=== What is required ===
Present the data from the line containing "Click the y-axis" through the line containing "will click(184, 30)." as a numbered list, with both of those lines included and any blank lines omitted.

++++ Dataset records ++++

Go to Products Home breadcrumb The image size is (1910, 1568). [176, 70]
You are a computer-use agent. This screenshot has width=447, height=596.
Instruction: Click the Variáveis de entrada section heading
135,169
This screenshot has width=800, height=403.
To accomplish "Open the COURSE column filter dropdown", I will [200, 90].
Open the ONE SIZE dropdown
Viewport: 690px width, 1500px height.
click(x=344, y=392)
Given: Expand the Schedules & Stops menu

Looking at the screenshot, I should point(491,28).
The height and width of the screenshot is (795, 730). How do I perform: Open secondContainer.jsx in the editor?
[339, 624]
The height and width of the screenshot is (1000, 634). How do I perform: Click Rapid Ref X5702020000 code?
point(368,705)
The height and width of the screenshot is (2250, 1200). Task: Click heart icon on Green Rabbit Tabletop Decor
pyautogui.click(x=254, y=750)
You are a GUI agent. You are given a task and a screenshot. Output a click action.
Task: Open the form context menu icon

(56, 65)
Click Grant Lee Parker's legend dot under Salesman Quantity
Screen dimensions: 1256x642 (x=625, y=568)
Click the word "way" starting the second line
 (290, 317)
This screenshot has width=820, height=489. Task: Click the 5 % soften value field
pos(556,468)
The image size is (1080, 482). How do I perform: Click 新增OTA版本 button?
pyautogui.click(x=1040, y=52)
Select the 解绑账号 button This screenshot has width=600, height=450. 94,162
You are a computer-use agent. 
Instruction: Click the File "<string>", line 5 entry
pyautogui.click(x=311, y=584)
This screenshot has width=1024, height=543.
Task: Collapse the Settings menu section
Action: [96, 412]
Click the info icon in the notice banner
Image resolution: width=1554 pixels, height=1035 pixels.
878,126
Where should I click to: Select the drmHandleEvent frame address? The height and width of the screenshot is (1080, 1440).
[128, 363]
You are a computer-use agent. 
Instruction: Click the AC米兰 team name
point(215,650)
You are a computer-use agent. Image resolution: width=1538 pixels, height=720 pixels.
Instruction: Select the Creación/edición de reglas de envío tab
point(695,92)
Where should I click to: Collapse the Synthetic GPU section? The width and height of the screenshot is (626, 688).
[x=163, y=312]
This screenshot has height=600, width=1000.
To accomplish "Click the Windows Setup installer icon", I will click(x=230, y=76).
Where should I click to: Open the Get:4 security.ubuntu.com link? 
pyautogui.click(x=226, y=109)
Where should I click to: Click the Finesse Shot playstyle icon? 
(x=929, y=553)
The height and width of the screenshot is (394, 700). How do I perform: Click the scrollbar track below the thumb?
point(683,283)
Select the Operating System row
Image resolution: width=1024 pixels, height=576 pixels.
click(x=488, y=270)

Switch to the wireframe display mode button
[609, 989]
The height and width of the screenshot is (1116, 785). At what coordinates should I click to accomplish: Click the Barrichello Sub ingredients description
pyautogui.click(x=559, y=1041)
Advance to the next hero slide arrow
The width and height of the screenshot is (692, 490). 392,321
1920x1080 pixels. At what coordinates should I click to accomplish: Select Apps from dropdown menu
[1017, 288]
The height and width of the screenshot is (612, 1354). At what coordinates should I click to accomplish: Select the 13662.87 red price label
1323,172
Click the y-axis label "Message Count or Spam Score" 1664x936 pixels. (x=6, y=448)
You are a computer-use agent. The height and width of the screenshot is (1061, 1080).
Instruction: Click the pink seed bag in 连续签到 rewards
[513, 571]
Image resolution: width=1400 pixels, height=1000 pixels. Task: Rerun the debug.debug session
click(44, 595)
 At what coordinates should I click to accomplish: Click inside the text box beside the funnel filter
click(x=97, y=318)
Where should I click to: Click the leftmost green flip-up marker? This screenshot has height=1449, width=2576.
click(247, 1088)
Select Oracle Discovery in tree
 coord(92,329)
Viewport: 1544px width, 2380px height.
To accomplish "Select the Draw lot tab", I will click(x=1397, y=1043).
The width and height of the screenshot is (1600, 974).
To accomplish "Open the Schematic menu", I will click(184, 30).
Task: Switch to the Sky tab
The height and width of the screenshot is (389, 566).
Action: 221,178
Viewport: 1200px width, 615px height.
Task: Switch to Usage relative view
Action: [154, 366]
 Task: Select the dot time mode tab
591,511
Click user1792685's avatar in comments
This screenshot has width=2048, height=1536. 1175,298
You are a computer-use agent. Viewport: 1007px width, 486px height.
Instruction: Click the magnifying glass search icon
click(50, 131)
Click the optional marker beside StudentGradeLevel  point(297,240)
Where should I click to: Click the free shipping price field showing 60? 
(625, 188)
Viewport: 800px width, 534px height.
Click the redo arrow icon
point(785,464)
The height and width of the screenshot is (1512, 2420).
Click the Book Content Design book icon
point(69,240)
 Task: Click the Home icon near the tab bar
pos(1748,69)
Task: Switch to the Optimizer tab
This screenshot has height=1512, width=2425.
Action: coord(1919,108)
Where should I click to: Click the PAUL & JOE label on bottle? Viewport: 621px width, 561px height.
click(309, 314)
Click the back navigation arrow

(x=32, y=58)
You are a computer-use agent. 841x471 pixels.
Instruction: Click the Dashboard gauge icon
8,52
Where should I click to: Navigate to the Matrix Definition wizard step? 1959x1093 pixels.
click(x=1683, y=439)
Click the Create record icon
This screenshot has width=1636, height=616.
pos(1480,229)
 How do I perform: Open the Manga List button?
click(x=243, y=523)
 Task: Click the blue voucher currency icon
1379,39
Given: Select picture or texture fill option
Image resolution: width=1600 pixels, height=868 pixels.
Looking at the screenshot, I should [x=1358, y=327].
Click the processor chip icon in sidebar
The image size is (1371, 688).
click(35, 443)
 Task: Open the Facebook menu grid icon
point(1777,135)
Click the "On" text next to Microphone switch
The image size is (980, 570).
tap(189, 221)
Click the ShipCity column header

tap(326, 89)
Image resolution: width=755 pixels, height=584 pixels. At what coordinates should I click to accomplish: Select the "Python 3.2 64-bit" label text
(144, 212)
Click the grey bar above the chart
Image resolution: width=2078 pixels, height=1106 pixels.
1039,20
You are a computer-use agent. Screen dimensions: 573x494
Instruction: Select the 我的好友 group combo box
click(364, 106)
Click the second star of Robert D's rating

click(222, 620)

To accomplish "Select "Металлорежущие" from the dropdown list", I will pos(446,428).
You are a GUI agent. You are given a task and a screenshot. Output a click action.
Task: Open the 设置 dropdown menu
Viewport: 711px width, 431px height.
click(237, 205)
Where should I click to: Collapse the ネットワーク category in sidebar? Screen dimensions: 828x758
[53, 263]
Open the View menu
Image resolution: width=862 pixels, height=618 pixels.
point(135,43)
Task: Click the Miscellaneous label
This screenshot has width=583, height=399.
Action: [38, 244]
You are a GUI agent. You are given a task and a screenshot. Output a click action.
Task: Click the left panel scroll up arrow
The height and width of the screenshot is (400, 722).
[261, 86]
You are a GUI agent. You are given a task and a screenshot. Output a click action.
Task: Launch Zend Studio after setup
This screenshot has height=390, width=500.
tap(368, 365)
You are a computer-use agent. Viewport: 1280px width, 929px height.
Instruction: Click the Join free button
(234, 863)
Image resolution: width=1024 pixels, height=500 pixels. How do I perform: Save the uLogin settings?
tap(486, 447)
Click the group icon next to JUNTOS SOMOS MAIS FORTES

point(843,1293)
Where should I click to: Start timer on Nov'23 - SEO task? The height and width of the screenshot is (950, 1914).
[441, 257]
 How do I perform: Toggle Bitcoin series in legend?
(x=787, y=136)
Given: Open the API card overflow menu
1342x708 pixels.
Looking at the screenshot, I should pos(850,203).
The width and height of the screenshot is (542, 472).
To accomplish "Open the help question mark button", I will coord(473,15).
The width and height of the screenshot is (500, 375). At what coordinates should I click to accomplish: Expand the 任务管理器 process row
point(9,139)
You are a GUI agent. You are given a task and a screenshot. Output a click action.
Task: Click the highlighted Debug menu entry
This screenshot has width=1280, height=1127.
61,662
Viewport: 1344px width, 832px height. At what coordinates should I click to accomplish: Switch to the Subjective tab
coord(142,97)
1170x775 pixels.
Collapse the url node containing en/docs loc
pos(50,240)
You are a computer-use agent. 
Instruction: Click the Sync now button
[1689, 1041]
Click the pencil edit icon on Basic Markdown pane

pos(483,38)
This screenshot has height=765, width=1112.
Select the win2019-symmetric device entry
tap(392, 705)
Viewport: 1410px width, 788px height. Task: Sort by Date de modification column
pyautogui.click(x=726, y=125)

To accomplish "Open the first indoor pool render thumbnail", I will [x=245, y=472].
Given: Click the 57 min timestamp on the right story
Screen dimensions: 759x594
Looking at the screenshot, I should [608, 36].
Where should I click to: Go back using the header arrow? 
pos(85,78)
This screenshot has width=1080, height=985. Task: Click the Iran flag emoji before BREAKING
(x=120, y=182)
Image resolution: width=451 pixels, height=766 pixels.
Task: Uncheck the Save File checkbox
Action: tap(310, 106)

++++

=== Final result ===
1. Click the y-axis label "Message Count or Spam Score" 1664x936 pixels. (x=6, y=448)
2. You are a computer-use agent. The height and width of the screenshot is (1061, 1080).
3. Instruction: Click the pink seed bag in 连续签到 rewards
4. [513, 571]
5. Image resolution: width=1400 pixels, height=1000 pixels. Task: Rerun the debug.debug session
6. click(44, 595)
7.  At what coordinates should I click to accomplish: Click inside the text box beside the funnel filter
8. click(x=97, y=318)
9. Where should I click to: Click the leftmost green flip-up marker? This screenshot has height=1449, width=2576.
10. click(247, 1088)
11. Select Oracle Discovery in tree
12.  coord(92,329)
13. Viewport: 1544px width, 2380px height.
14. To accomplish "Select the Draw lot tab", I will click(x=1397, y=1043).
15. The width and height of the screenshot is (1600, 974).
16. To accomplish "Open the Schematic menu", I will click(184, 30).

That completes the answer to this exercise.